Зимою немногочисленные часы отдыха и развлечения отдавались Сокольникам, селу Богородску и тем дачным выселкам, которые Чехов описывал в «Дачниках», «Лишних людях» и т. д., а брат Николай зарисовывал в карикатурах.
В Москве Чехову, во всяком случае, жилось, что называется, в тесноте, но не в обиде. В доме постоянно был народ, молодежь. «Я положительно не могу жить без гостей, — много позднее (1889 г.) писал А.П. — Когда я один, мне почему-то становится страшно, точно я среди великого океана солистом плыву на утлой ладье». Семейные праздники свято чтились. От этого веселого, но немножко не по средствам житья Чехову иногда приходилось спасаться искусственно. «Путешествовал я с корыстною целью, — признается он Лейкину (1884, январь): — удрал от именин, которые обходятся мне обыкновенно дороже всяких поездок».
В сохранившемся в канцелярии проректора «Деле № 548 о принятии в студенты Антона Чехова» имеются пожелтевшие копии с аттестата и свидетельства об утверждении его в степени лекаря и звании уездного врача. Чехов кончил курс «при очень хорошем поведении и с удовлетворительными успехами». Под документом подписи ректора Боголепова, декана Склифосовского и секретаря Облеухова. Документ этот помечен 15 ноября 1884 г., с какого дня и следует, собственно, считать выход Чехова в жизнь. На дверях его появилась карточка — «Антон Павлович Чехов, врач». Известно, что в этом году он подавал прошение в московскую детскую больницу.
Встретившийся с ним в Москве его товарищ по гимназии так описывает Чехова этой поры.

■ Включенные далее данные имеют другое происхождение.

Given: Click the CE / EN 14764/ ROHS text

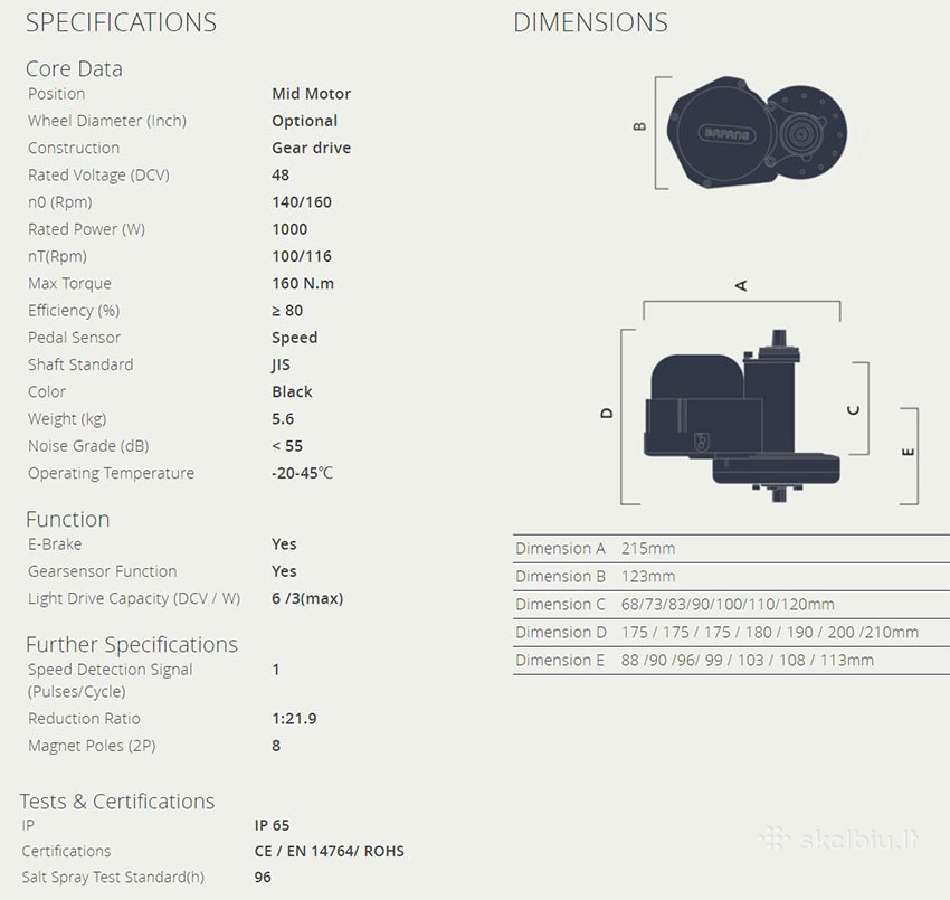Looking at the screenshot, I should click(329, 851).

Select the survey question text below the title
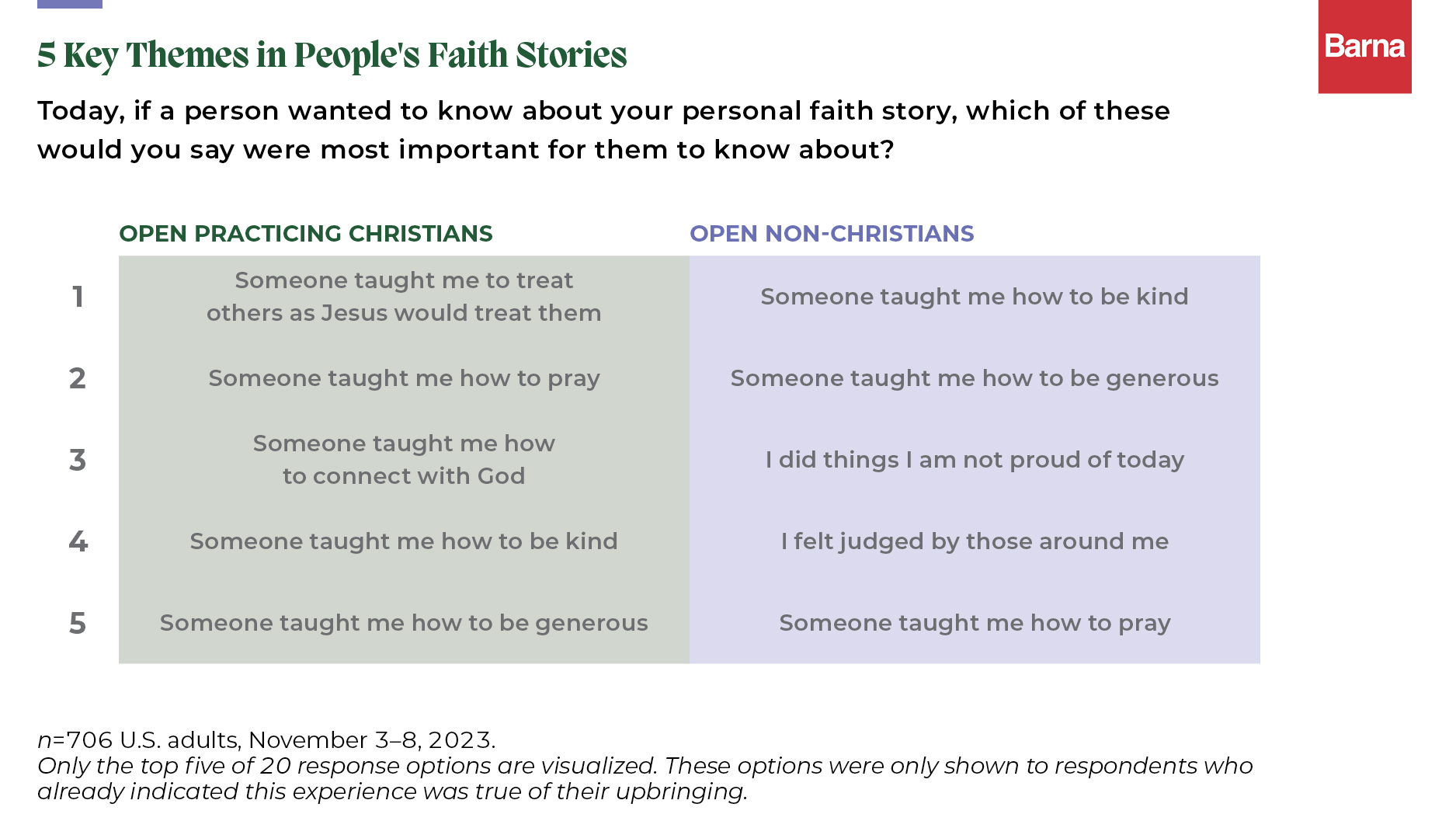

«Антон Чехов был неузнаваем. Вместо вялого, рыхлого увальня, с пухлым, как булка, лицом, предо мною стоял высокий, стройный юноша с веселым, открытым и необыкновенно симпатичным лицом. Легкий пушок темнел на его верхней губе. Целая волна шелковистых волос, поднявшись у лба, закругленным изгибом уходила назад, с слегка раздвинутым пробором почти на середине головы, что придавало Чехову характер русского миловидного парня, какие встречаются в зажиточных крестьянских семьях. Меня поразили в Чехове его внушительная степенность, хороший, спокойный тон и ровное, приветливое обращение. Он не суетился, не радушничал и не старался во что бы то ни стало быть остроумным и интересным. Но от него так и веяло самоцветностью, умом, привлекательностью. Особенно понравился мне его голос — звучный, с басовыми нотками, каким говорят юноши, когда у них начинают прорастать усы. Басовый тембр голоса, слегка только потускневший в последние годы, и студенческое словцо «понимаешь» остались у Чехова до последних дней».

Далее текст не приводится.